Unfortunately, however, stylistic felicity not only cannot be taught—it cannot be learned. At least not in time to do any good. One cannot get there from here. The learning would have had to start at age ten, with good and incessant reading, continuing over the years. It is amazing how many times I have been asked to teach a group of government employees how to write stylistically pleasing sentences—and to do it in three easy lessons. The candidates usually are people who have never read anything more aesthetically pleasing than the latest instructions for filling out income-tax forms, and who at home feel they have made their gesture to literature by listening to a TV editorial. They try, but it is simply not in them to distinguish between a sentence so awkward that it sets the teeth on edge and one that moves with some degree of grace. We are back to form again: such people do not possess an educated anticipation with regard to literary pleasure, and so cannot be either gratified or disappointed by the rise and fall of a sentence.

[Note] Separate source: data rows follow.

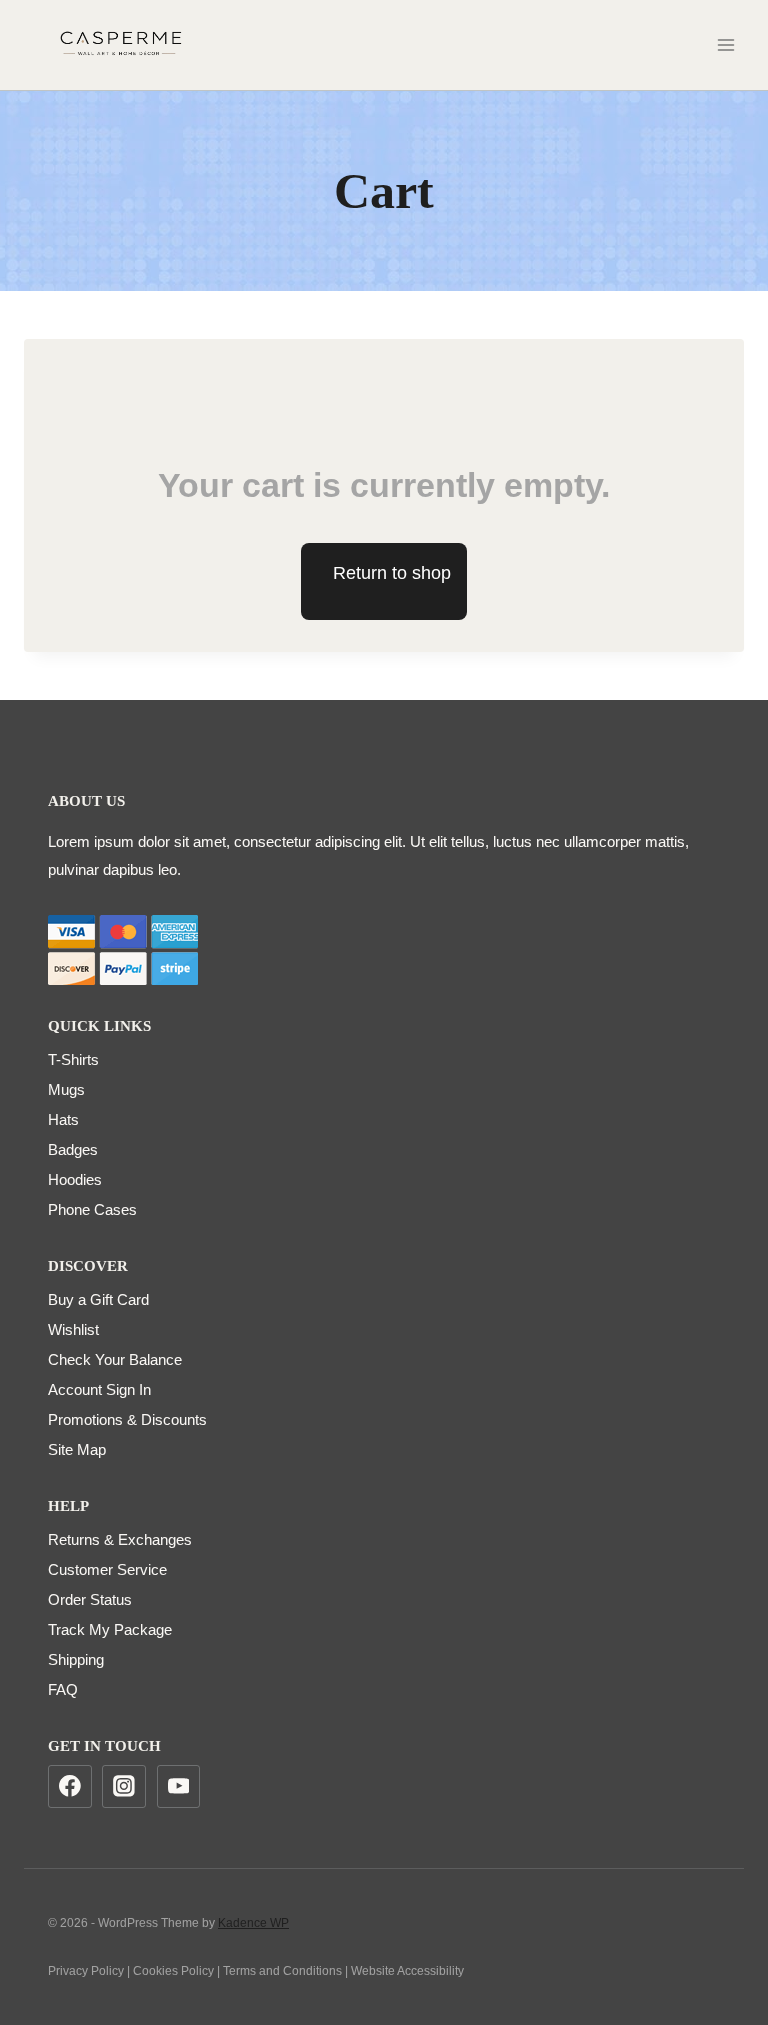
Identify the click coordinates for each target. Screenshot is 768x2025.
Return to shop (392, 573)
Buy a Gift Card (98, 1299)
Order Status (90, 1599)
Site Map (77, 1449)
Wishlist (73, 1329)
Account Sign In (99, 1389)
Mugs (66, 1089)
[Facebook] (70, 1787)
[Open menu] (725, 44)
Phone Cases (92, 1209)
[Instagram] (124, 1787)
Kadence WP (253, 1923)
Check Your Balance (115, 1359)
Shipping (76, 1659)
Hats (63, 1119)
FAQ (63, 1689)
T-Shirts (73, 1059)
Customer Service (107, 1569)
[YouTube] (179, 1787)
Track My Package (110, 1629)
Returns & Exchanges (120, 1539)
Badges (73, 1149)
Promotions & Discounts (127, 1419)
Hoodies (75, 1179)
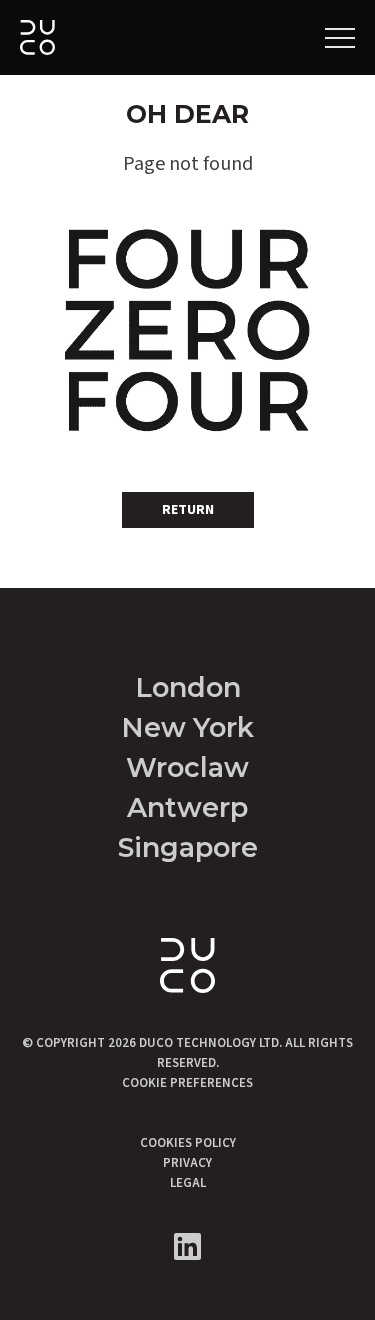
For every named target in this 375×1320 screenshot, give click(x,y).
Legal (188, 1183)
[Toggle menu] (340, 38)
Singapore (188, 847)
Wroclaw (187, 767)
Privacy (187, 1163)
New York (187, 727)
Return (188, 510)
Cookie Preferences (187, 1083)
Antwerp (187, 807)
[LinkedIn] (187, 1246)
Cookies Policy (188, 1143)
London (188, 687)
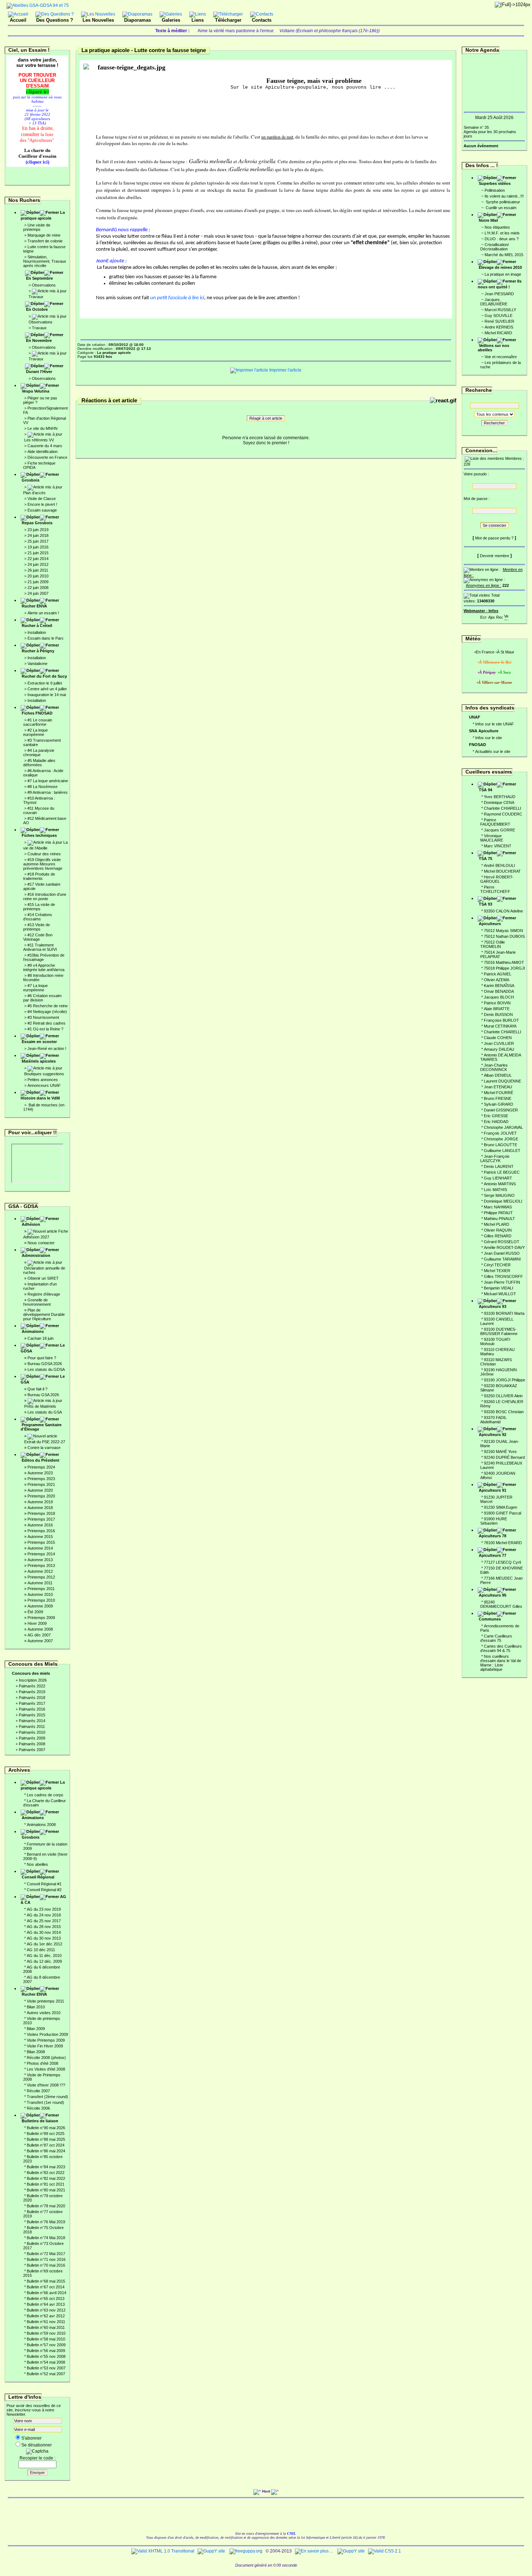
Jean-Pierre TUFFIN (502, 1282)
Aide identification (43, 451)
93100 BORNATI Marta (504, 1313)
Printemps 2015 (41, 1542)
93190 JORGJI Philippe (504, 1380)
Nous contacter (41, 1243)
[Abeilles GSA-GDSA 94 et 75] (38, 5)
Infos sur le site (488, 738)
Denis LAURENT (499, 1166)
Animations (33, 1331)
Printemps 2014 (41, 1554)
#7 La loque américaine (48, 781)
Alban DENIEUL (498, 1075)
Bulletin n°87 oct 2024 (45, 2145)
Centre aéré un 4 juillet (47, 689)
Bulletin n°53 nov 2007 (46, 2368)
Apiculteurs (490, 923)
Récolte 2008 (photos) (46, 2057)
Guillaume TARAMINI (502, 1259)
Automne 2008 (40, 1629)
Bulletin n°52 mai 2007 (46, 2374)
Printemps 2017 (41, 1519)
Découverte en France (47, 457)
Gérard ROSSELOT (501, 1242)
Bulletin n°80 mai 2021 (46, 2190)
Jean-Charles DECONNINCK (494, 1067)
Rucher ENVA (34, 606)
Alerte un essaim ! (43, 613)
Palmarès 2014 (32, 1721)
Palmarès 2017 (32, 1703)
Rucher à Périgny (38, 651)
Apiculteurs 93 (492, 1306)
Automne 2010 (40, 1594)
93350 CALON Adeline (503, 911)
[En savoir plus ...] (314, 2551)
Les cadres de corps (45, 1795)
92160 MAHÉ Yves (500, 1451)
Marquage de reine (44, 235)
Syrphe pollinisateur (502, 202)
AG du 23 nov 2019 (44, 1909)
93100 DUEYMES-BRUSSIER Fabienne (499, 1331)
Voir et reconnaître (501, 357)
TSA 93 (485, 904)
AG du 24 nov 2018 (44, 1915)
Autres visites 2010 (43, 2013)
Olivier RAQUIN (498, 1230)
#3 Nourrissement (43, 1017)
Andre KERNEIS (499, 327)
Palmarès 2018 (32, 1697)
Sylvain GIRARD (498, 1104)
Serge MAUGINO (499, 1195)
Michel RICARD (498, 333)
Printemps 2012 (41, 1577)
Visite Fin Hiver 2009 (45, 2046)
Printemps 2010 (41, 1600)
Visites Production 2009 (47, 2034)
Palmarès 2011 (32, 1726)
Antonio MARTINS (500, 1184)
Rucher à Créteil (37, 625)
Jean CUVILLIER (499, 1043)
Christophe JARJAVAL (503, 1127)
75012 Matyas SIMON (503, 930)
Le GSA (43, 1379)
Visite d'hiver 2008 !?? (46, 2085)
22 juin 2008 (38, 587)
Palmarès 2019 (32, 1692)
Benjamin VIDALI (498, 1288)
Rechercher (494, 423)
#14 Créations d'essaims (37, 916)
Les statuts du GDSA (46, 1369)
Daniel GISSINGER (501, 1110)
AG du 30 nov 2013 (44, 1938)
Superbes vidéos (495, 183)
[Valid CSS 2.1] (384, 2551)
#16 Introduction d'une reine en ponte (44, 896)
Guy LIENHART (498, 1178)
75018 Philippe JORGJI (504, 968)
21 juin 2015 (38, 553)
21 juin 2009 (38, 582)
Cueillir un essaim (500, 208)
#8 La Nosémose (43, 786)
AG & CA (43, 1899)
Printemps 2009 (41, 1617)
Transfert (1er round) (45, 2102)
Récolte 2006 (38, 2108)
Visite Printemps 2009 (46, 2040)
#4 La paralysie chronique (38, 752)
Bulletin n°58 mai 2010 (46, 2339)
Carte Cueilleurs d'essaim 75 (496, 1638)
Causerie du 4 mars (45, 446)
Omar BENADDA (499, 991)
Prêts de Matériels (40, 1406)
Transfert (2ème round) (47, 2096)
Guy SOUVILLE (498, 315)
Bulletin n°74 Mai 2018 (46, 2238)
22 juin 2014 (38, 558)
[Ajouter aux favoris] (491, 616)
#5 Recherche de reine (48, 1006)
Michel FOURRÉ (498, 1092)
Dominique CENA (499, 802)
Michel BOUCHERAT (502, 871)
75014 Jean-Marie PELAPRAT (498, 954)
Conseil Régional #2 (44, 1889)
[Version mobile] (506, 616)
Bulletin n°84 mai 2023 (46, 2167)
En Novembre (39, 340)
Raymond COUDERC (503, 814)
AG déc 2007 (39, 1635)
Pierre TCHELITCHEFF (495, 889)
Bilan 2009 (36, 2028)
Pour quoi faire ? (42, 1358)
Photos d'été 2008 (42, 2063)
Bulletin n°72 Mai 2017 (46, 2253)
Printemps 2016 (41, 1531)
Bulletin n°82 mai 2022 (46, 2178)
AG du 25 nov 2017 (44, 1921)
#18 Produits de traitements (39, 876)
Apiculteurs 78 (492, 1536)
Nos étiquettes (497, 227)
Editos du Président (40, 1460)
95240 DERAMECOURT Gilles (501, 1604)
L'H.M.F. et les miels (502, 233)
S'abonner (31, 2438)
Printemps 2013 (41, 1565)
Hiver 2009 (37, 1623)
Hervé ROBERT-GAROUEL (497, 879)
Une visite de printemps (36, 227)
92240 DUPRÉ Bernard (504, 1457)
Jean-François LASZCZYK (495, 1158)
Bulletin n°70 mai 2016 (46, 2265)
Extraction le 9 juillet (45, 683)
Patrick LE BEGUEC (502, 1172)
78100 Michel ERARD (503, 1543)
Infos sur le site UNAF (494, 724)
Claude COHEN (498, 1037)
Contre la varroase (44, 1447)
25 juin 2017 (38, 541)
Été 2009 (35, 1612)
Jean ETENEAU (498, 1087)
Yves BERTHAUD (499, 797)
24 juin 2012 (38, 564)
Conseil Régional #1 (44, 1884)
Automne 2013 (40, 1560)
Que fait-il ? (37, 1389)
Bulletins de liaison (40, 2121)
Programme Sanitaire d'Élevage (41, 1427)
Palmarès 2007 (32, 1749)
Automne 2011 (40, 1583)
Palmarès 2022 (32, 1686)
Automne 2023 (40, 1473)
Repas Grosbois (37, 523)
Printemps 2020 (41, 1496)
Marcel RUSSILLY (500, 310)
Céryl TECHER (497, 1265)
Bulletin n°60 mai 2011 (46, 2327)
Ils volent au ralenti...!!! (504, 196)
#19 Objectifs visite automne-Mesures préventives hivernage (42, 863)
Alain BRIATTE (497, 1009)
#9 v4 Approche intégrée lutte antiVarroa (43, 967)
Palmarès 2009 (32, 1738)
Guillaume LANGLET (502, 1150)
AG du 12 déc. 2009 (44, 1961)
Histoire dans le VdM (40, 1098)
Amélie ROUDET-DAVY (504, 1247)
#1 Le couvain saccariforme (37, 722)
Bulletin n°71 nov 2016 (46, 2259)
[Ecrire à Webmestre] (483, 616)
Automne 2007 (40, 1641)
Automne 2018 (40, 1507)
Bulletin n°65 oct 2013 (45, 2298)
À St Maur (505, 652)
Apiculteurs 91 (492, 1490)
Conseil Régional (38, 1877)
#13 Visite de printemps (36, 927)
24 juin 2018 (38, 535)
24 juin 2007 (38, 593)
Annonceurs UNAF (44, 1085)
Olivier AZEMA (496, 980)
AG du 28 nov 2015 (44, 1926)
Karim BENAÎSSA (499, 985)
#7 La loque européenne (35, 987)
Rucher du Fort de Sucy (44, 676)
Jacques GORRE (499, 830)
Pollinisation (495, 190)
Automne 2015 (40, 1536)
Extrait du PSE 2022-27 (44, 1442)
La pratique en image (503, 274)
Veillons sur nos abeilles (493, 347)
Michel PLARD (496, 1224)
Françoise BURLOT (501, 1020)
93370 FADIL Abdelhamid (493, 1419)
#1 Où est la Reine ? (45, 1029)
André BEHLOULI (499, 865)
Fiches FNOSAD (37, 713)
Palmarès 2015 (32, 1715)
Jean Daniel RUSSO (502, 1253)
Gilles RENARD (497, 1236)
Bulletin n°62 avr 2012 (46, 2316)
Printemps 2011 (41, 1588)
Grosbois (30, 480)
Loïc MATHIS (495, 1189)
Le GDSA (43, 1348)
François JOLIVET (500, 1133)
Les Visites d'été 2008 (46, 2069)
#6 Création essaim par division (42, 997)
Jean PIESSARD (499, 294)
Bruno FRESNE (497, 1098)
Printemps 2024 (41, 1467)
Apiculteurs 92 (492, 1434)
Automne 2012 (40, 1571)
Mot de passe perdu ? (494, 538)
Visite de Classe (42, 498)
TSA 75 (485, 858)
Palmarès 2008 (32, 1744)
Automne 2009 (40, 1606)
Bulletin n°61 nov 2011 (46, 2321)
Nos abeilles (37, 1864)
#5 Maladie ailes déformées (39, 762)
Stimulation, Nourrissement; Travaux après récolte (44, 261)
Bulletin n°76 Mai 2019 (46, 2222)
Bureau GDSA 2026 (45, 1363)
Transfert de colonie (45, 241)
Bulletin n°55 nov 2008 (46, 2356)
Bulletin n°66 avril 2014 (46, 2293)
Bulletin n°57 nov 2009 (46, 2345)
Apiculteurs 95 (492, 1595)
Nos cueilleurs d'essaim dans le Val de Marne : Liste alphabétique (500, 1663)
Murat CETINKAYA (500, 1026)
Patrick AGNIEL (497, 974)
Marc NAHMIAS (498, 1207)
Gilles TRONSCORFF (503, 1276)
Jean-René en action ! (47, 1048)
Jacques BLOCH (499, 997)
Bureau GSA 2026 (43, 1395)
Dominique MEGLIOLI (503, 1201)
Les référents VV (39, 440)
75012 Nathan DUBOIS (504, 936)
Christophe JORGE (501, 1139)
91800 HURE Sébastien (493, 1521)
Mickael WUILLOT (500, 1294)
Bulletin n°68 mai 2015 (46, 2281)
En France (485, 652)
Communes (490, 1619)
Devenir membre (494, 556)
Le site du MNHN (43, 428)
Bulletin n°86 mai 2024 (46, 2151)
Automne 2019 (40, 1502)
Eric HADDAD (496, 1121)
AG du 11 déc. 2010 (44, 1955)
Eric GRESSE (496, 1116)
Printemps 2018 (41, 1513)
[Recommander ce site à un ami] (499, 616)
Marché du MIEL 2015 (504, 255)
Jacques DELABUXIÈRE (493, 301)
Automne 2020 (40, 1490)
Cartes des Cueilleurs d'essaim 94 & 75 (501, 1648)
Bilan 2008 (36, 2052)
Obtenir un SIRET (43, 1278)
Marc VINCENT (497, 846)
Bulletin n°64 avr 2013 (46, 2304)
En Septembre (39, 278)
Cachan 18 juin (41, 1338)
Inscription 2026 (33, 1680)
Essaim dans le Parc (46, 638)
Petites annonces (43, 1079)
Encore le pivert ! (42, 504)
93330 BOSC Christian (504, 1412)
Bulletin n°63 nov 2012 (46, 2310)
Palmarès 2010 (32, 1732)
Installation (37, 632)
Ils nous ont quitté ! (500, 284)
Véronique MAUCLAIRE (491, 838)
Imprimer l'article (284, 370)
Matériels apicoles (39, 1061)
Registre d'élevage (44, 1294)
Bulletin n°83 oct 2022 (45, 2172)
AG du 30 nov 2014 (44, 1932)
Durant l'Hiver (39, 371)
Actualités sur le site (492, 751)
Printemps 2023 (41, 1478)
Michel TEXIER (497, 1270)
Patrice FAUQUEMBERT (495, 822)
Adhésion (31, 1224)
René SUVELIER (499, 321)
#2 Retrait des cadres (47, 1023)
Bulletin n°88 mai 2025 (46, 2139)
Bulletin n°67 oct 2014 (45, 2287)
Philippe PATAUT (498, 1213)
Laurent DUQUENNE (502, 1081)
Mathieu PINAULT (499, 1218)
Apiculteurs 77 (492, 1555)
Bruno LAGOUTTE (500, 1145)
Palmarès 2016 (32, 1709)
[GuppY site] (211, 2551)
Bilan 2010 (36, 2007)
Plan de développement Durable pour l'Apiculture (44, 1314)
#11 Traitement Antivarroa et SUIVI (40, 947)
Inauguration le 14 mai (47, 694)
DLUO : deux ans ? (502, 239)
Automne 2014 (40, 1548)
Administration (36, 1255)
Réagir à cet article (265, 418)
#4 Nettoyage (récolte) (47, 1011)
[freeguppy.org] (246, 2551)
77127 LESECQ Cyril (502, 1562)
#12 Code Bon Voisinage (37, 937)
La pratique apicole (43, 215)
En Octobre (37, 309)
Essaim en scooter (39, 1041)
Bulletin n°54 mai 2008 (46, 2362)
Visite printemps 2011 (45, 2001)
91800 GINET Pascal (502, 1513)
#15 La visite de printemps (39, 906)
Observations (44, 285)
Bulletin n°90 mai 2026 (46, 2128)
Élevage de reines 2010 (500, 267)
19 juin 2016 (38, 547)
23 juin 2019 (38, 530)
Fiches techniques (39, 835)
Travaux (36, 297)
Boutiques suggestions (44, 1074)
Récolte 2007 (38, 2091)
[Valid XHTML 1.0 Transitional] (162, 2551)
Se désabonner (36, 2445)
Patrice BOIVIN (497, 1003)
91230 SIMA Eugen (500, 1507)
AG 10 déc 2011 (41, 1950)
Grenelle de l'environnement (37, 1302)
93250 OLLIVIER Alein (503, 1396)
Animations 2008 (41, 1824)
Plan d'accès (34, 493)
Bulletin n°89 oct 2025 (45, 2133)
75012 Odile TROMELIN (492, 944)
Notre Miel (488, 220)
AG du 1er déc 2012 (44, 1944)
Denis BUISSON (498, 1014)
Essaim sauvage (42, 510)
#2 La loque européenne (35, 732)
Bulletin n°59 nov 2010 (46, 2333)
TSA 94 (485, 790)
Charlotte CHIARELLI (502, 808)
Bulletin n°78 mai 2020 (46, 2206)
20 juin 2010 (38, 576)
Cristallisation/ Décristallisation (494, 246)
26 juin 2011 (38, 570)
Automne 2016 (40, 1525)
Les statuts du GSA (45, 1412)
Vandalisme (37, 663)
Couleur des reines (44, 854)
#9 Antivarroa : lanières (48, 792)
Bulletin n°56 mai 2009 (46, 2350)
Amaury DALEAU (499, 1049)
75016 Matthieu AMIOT (504, 962)
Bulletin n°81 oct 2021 (45, 2184)
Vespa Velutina (35, 391)
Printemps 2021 (41, 1484)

If the teacher can do little more than clean up the grosser errors in grammar and syntax, what can the editor do? Surely not rewrite every stylistically deficient article he gets, for even if he had the time, the piece would then become his own. How we say something is often more important than what we say. Form is more important than content, and that is why Rachmaninoff can put his. name at the bottom of the score of “Variations on a Theme by Paganini.” Perhaps, however, it would help if editors joined in a national effort to publicize their concern over badly written prose, and let it be known that the kind of flaccid, awkward, disjointed writing that now is accepted will not be viewed with favor in the future.
I cannot, I think, conclude this discussion better than by reverting to my favorite century, the seventeenth, and quoting a few words from Ben Jonson. They occur in that rather odd posthumously published collection of scattered thoughts called Timber: Or Discoveries Made Upon Men and Matter. “In style,” Jonson, says, “to consider what ought to be written, and after what manner, he must first think and excogitate his matter, then choose his words, and examine the weight of either. Then take care, in placing and ranking both matter and words, that the composition be comely; and to do this with diligence and often.” And again: “For a man to write well, there are required three necessaries—to read the best authors, observe the best speakers, and much exercise of his own style.”